EXERCISE OBJECTIVE
Below are some records; output all of them exactly.

Top of EXTRACTED ENTRIES

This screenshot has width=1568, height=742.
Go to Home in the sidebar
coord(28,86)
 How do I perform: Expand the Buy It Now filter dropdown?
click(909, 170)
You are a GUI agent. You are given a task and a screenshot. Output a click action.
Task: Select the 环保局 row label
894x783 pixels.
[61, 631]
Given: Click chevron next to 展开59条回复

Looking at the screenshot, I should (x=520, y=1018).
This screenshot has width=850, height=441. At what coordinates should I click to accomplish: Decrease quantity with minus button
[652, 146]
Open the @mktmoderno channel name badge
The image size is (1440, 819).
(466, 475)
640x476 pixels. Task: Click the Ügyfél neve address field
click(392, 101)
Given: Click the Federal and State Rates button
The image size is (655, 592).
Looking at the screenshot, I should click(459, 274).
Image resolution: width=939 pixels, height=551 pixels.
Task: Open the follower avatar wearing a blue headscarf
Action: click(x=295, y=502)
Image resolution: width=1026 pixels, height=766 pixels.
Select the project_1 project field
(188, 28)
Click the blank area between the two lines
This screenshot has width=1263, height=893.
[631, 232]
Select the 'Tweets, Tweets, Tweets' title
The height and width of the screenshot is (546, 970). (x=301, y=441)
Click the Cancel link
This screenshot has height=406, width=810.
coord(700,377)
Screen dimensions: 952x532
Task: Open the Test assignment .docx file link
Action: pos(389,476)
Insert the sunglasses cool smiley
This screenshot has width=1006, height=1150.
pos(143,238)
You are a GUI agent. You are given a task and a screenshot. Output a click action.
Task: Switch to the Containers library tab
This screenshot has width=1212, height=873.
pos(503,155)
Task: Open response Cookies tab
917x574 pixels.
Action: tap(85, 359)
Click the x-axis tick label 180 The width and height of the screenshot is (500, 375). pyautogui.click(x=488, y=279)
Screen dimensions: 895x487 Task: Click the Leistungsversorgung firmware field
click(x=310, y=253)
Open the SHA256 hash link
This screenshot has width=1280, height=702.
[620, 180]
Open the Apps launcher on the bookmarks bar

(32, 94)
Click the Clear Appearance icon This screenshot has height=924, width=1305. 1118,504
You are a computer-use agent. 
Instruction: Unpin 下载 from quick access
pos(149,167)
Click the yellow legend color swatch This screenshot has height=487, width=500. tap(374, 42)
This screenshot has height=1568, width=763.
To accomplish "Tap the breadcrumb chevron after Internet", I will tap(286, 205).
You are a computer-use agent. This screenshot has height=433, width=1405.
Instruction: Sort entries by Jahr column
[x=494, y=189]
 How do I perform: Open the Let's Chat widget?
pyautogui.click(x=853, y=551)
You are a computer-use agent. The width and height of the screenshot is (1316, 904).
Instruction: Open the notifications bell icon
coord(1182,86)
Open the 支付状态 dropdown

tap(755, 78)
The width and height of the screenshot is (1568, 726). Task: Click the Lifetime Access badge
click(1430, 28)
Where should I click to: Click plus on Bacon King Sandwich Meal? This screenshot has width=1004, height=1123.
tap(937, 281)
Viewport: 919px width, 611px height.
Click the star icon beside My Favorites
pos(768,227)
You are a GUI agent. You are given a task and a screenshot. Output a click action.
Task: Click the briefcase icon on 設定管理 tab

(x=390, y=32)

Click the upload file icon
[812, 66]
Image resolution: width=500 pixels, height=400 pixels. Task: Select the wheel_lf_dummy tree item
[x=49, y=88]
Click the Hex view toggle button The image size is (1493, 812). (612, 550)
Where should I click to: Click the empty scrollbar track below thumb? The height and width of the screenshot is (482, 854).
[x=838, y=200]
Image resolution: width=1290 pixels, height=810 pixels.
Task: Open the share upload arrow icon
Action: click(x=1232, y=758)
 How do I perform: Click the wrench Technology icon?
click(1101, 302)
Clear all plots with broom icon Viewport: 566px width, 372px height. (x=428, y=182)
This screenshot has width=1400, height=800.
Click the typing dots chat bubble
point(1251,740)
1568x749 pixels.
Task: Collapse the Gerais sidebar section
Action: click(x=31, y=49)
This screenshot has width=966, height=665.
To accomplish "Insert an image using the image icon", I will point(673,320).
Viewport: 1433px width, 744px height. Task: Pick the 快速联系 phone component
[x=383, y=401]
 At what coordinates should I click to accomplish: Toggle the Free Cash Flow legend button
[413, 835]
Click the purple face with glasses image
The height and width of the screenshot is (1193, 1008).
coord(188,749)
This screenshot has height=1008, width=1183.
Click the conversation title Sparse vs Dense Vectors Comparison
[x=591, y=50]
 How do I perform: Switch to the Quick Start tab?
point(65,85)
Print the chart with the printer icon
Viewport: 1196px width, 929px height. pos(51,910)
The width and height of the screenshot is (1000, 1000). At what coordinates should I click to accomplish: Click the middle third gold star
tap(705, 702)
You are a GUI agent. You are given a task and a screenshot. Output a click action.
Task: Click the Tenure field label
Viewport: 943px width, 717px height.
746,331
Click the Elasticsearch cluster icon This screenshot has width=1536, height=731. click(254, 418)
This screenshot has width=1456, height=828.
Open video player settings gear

Bottom of EXTRACTED ENTRIES

ANSWER SPACE
This screenshot has width=1568, height=742.
Go to Home in the sidebar
coord(28,86)
 How do I perform: Expand the Buy It Now filter dropdown?
click(909, 170)
You are a GUI agent. You are given a task and a screenshot. Output a click action.
Task: Select the 环保局 row label
894x783 pixels.
[61, 631]
Given: Click chevron next to 展开59条回复

Looking at the screenshot, I should (x=520, y=1018).
This screenshot has width=850, height=441. At what coordinates should I click to accomplish: Decrease quantity with minus button
[652, 146]
Open the @mktmoderno channel name badge
The image size is (1440, 819).
(466, 475)
640x476 pixels. Task: Click the Ügyfél neve address field
click(392, 101)
Given: Click the Federal and State Rates button
The image size is (655, 592).
Looking at the screenshot, I should click(459, 274).
Image resolution: width=939 pixels, height=551 pixels.
Task: Open the follower avatar wearing a blue headscarf
Action: click(x=295, y=502)
Image resolution: width=1026 pixels, height=766 pixels.
Select the project_1 project field
(188, 28)
Click the blank area between the two lines
This screenshot has width=1263, height=893.
[631, 232]
Select the 'Tweets, Tweets, Tweets' title
The height and width of the screenshot is (546, 970). (x=301, y=441)
Click the Cancel link
This screenshot has height=406, width=810.
coord(700,377)
Screen dimensions: 952x532
Task: Open the Test assignment .docx file link
Action: pos(389,476)
Insert the sunglasses cool smiley
This screenshot has width=1006, height=1150.
pos(143,238)
You are a GUI agent. You are given a task and a screenshot. Output a click action.
Task: Switch to the Containers library tab
This screenshot has width=1212, height=873.
pos(503,155)
Task: Open response Cookies tab
917x574 pixels.
Action: tap(85, 359)
Click the x-axis tick label 180 The width and height of the screenshot is (500, 375). pyautogui.click(x=488, y=279)
Screen dimensions: 895x487 Task: Click the Leistungsversorgung firmware field
click(x=310, y=253)
Open the SHA256 hash link
This screenshot has width=1280, height=702.
[620, 180]
Open the Apps launcher on the bookmarks bar

(32, 94)
Click the Clear Appearance icon This screenshot has height=924, width=1305. 1118,504
You are a computer-use agent. 
Instruction: Unpin 下载 from quick access
pos(149,167)
Click the yellow legend color swatch This screenshot has height=487, width=500. tap(374, 42)
This screenshot has height=1568, width=763.
To accomplish "Tap the breadcrumb chevron after Internet", I will tap(286, 205).
You are a computer-use agent. This screenshot has height=433, width=1405.
Instruction: Sort entries by Jahr column
[x=494, y=189]
 How do I perform: Open the Let's Chat widget?
pyautogui.click(x=853, y=551)
You are a computer-use agent. The width and height of the screenshot is (1316, 904).
Instruction: Open the notifications bell icon
coord(1182,86)
Open the 支付状态 dropdown

tap(755, 78)
The width and height of the screenshot is (1568, 726). Task: Click the Lifetime Access badge
click(1430, 28)
Where should I click to: Click plus on Bacon King Sandwich Meal? This screenshot has width=1004, height=1123.
tap(937, 281)
Viewport: 919px width, 611px height.
Click the star icon beside My Favorites
pos(768,227)
You are a GUI agent. You are given a task and a screenshot. Output a click action.
Task: Click the briefcase icon on 設定管理 tab

(x=390, y=32)

Click the upload file icon
[812, 66]
Image resolution: width=500 pixels, height=400 pixels. Task: Select the wheel_lf_dummy tree item
[x=49, y=88]
Click the Hex view toggle button The image size is (1493, 812). (612, 550)
Where should I click to: Click the empty scrollbar track below thumb? The height and width of the screenshot is (482, 854).
[x=838, y=200]
Image resolution: width=1290 pixels, height=810 pixels.
Task: Open the share upload arrow icon
Action: click(x=1232, y=758)
 How do I perform: Click the wrench Technology icon?
click(1101, 302)
Clear all plots with broom icon Viewport: 566px width, 372px height. (x=428, y=182)
This screenshot has width=1400, height=800.
Click the typing dots chat bubble
point(1251,740)
1568x749 pixels.
Task: Collapse the Gerais sidebar section
Action: click(x=31, y=49)
This screenshot has width=966, height=665.
To accomplish "Insert an image using the image icon", I will point(673,320).
Viewport: 1433px width, 744px height. Task: Pick the 快速联系 phone component
[x=383, y=401]
 At what coordinates should I click to accomplish: Toggle the Free Cash Flow legend button
[413, 835]
Click the purple face with glasses image
The height and width of the screenshot is (1193, 1008).
coord(188,749)
This screenshot has height=1008, width=1183.
Click the conversation title Sparse vs Dense Vectors Comparison
[x=591, y=50]
 How do I perform: Switch to the Quick Start tab?
point(65,85)
Print the chart with the printer icon
Viewport: 1196px width, 929px height. pos(51,910)
The width and height of the screenshot is (1000, 1000). At what coordinates should I click to accomplish: Click the middle third gold star
tap(705, 702)
You are a GUI agent. You are given a task and a screenshot. Output a click action.
Task: Click the Tenure field label
Viewport: 943px width, 717px height.
746,331
Click the Elasticsearch cluster icon This screenshot has width=1536, height=731. click(254, 418)
This screenshot has width=1456, height=828.
Open video player settings gear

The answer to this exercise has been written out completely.